November 8, 2023 · 2 min read

As tension in the South China Sea grows, VoxCroft Analytics collected thousands of Filipino social and online media mentions during 2023. Our sentiment models, verified by human labelers, observed that Filipinos perceive their country to be at a high risk of being drawn into a conflict between the United States and China. Fears that Manila could become embroiled in a regional conflict reinforced negative sentiment toward China, but also undermined otherwise largely positive Filipino sentiment toward the United States.

Filipinos distrust Beijing’s activities in South China Sea

VoxCroft’s thematic classifiers pointed to overwhelmingly negative public sentiment toward Chinese activities in the South China Sea. This reinforced our previous baseline assessment that Filipino social media users perceive Beijing to be an unreliable interlocutor and regional threat.

This distrust also colored public sentiment around Chinese private sector investment. For example, coverage of President Marcos’ visit to China—where he signed billions of U.S. dollars in investment agreements—was viewed positively, but this sentiment soured by August when reports emerged of a Chinese company’s participation in a reclamation project in Manila Bay.

Public fears involvement in regional conflict

Negative public sentiment toward China contributed significantly to Filipino narratives about the prospect for conflict in the region. Discourse around China-Taiwan reunification revealed low expectations for a peaceful scenario.

Online and social media users focused on preparations for a violent reunification process, such as enhancing relations with Japan to bolster Filipino security in the event of a war. Roughly half of online media stories about Taiwan focused on U.S.-China rivalry and broader security issues in the region.
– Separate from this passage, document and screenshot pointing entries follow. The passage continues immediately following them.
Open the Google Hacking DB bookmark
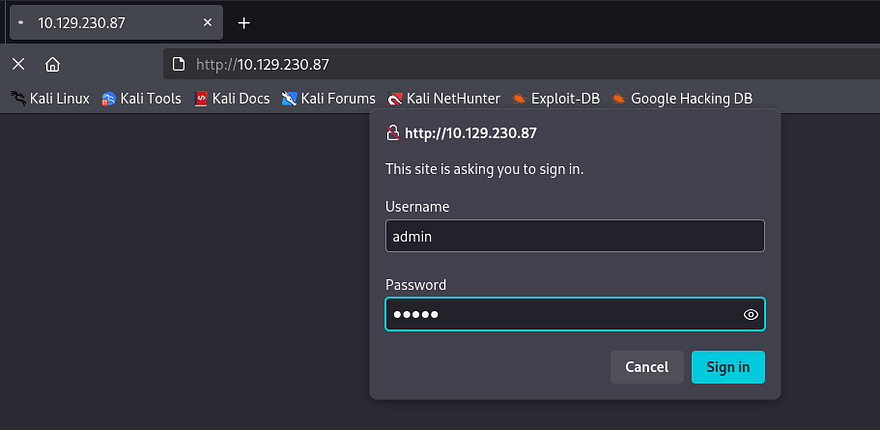Image resolution: width=880 pixels, height=430 pixels. click(682, 98)
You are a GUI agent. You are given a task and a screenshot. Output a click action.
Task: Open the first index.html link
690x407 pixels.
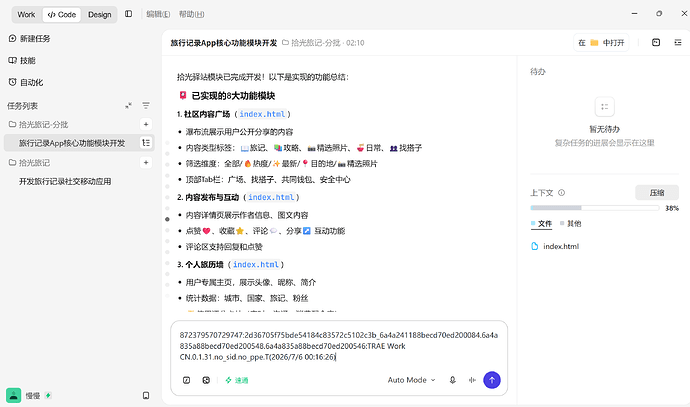pos(262,114)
These trends reinforced negative perceptions of China and suggested a broader expectation of future conflict.

Potential for conflict dims view of the United States

While the United States enjoyed a relatively high proportion of positive mentions, VoxCroft noted that this sentiment shifted when social and online media users turned their attention to a potential conflict. In particular, Filipino social media users were concerned that the addition of four U.S. military bases would increase the country’s risk of becoming embroiled in an eventual war.

Furthermore, these fears were often paired with negative statements about the U.S. and the Filipino government for placing the Philippines in this predicament. For example, some Facebook users argued the U.S. would be hard pressed to defend itself, much less others. An editorial questioned what the Filipino president would gain from meeting with President Joe Biden after having already “agree[d] yet once more to be America’s little brother in Southeast Asia.”

VoxCroft assesses that Filipinos will continue to closely watch military activities by China and the United States in the South China Sea, and that negative sentiment toward both countries is likely to continue for the foreseeable future.